* **The request**
In the message about plugin distribution below, could you restate the part that opens with "It would be" and closes with "thread more generic)", swapping "Maven" for "Gradle"?

* **Provided passage**
--*--
One of the folks at the Geronimo talk at the Enterprise Open Source
conference in NYC was from a university that uses Apt, RPM, and tools
like that to manage their patches and infrastructure.  They were
especially interested in find ways like that to distribute plugins.
He mentioned a feature in (or going into) Maven that would let it use
a different kind of repository back end (jpackage I think?  The
Java-on-Linux packaging effort).

It would be nice to figure out how to better leverage the Maven code
to populate and access the repositories, and make that layer more
pluggable (Brett or Jason, can we talk about this?).  It would
certainly also be nice to take advantage of tools like RPM and Apt to
install updates and plugins.  That might be a better way to distribute
plugins to a cluster, if the end user is on Linux.

Thanks,
   Aaron

On 6/15/06, Aaron Mulder <[EMAIL PROTECTED]> wrote:
(Changing subject to make thread more generic)

So there are two ways to create a plugin.  One is to get the module
running in Geronimo and then create the metadata file and export the
CAR -- there's an API for this (which the console uses) and the
Eclipse plugin could use too.  The other way is to use the Maven
packaging plugin, copying in the plugin metadata file as part of the
build (this is what the examples do).  I suppose you could also JAR up
the module directory in the repository, though I wouldn't recommend
that approach.  I assume the API approach would be best for Eclipse
integration -- there's a call to get the default metadata (including
dependencies gleaned from the module itself), a data structure for the
metadata you can populate however you want, a call to update the saved
metadata for the plugin, and a call to get a packaged plugin
InputStream back out.
--*--
* **Material**
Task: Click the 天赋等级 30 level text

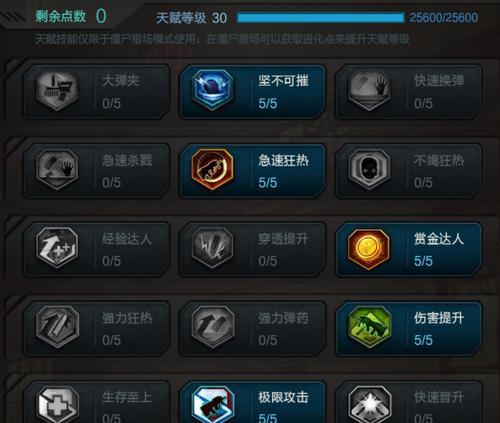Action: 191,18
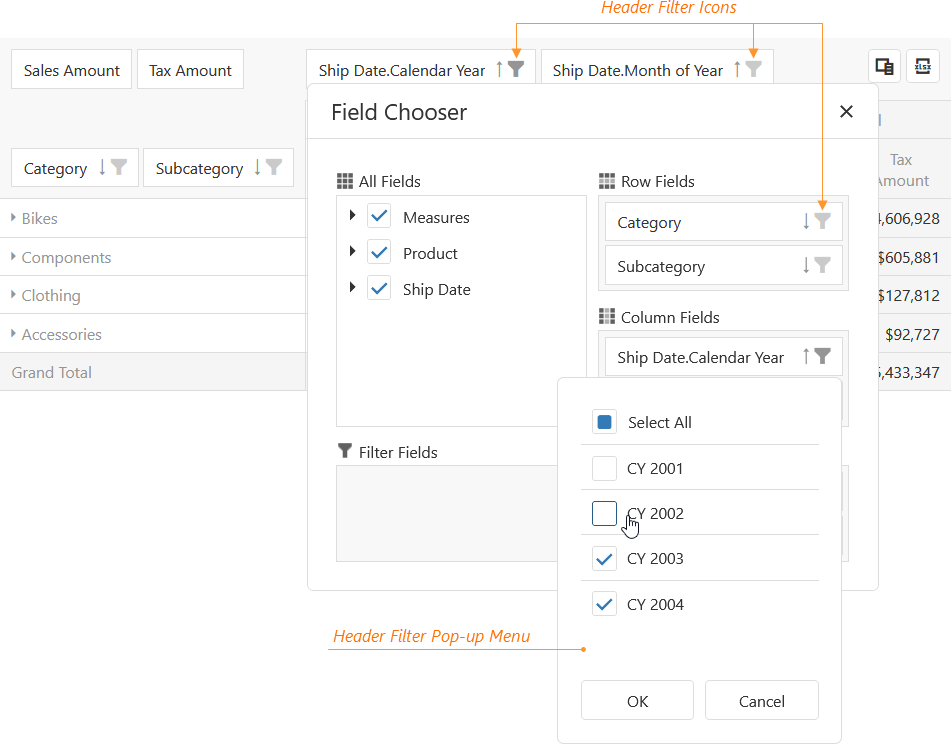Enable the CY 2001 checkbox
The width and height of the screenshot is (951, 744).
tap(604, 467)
--*--
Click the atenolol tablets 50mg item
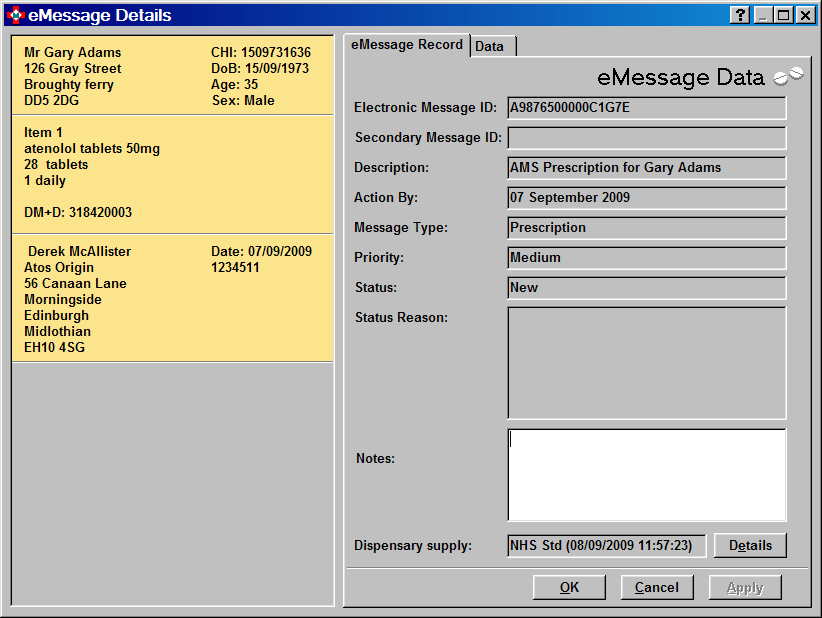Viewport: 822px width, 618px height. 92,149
--*--
* **Task result**
It would be nice to figure out how to better leverage the Gradle code
to populate and access the repositories, and make that layer more
pluggable (Brett or Jason, can we talk about this?).  It would
certainly also be nice to take advantage of tools like RPM and Apt to
install updates and plugins.  That might be a better way to distribute
plugins to a cluster, if the end user is on Linux.

Thanks,
   Aaron

On 6/15/06, Aaron Mulder <[EMAIL PROTECTED]> wrote:
(Changing subject to make thread more generic)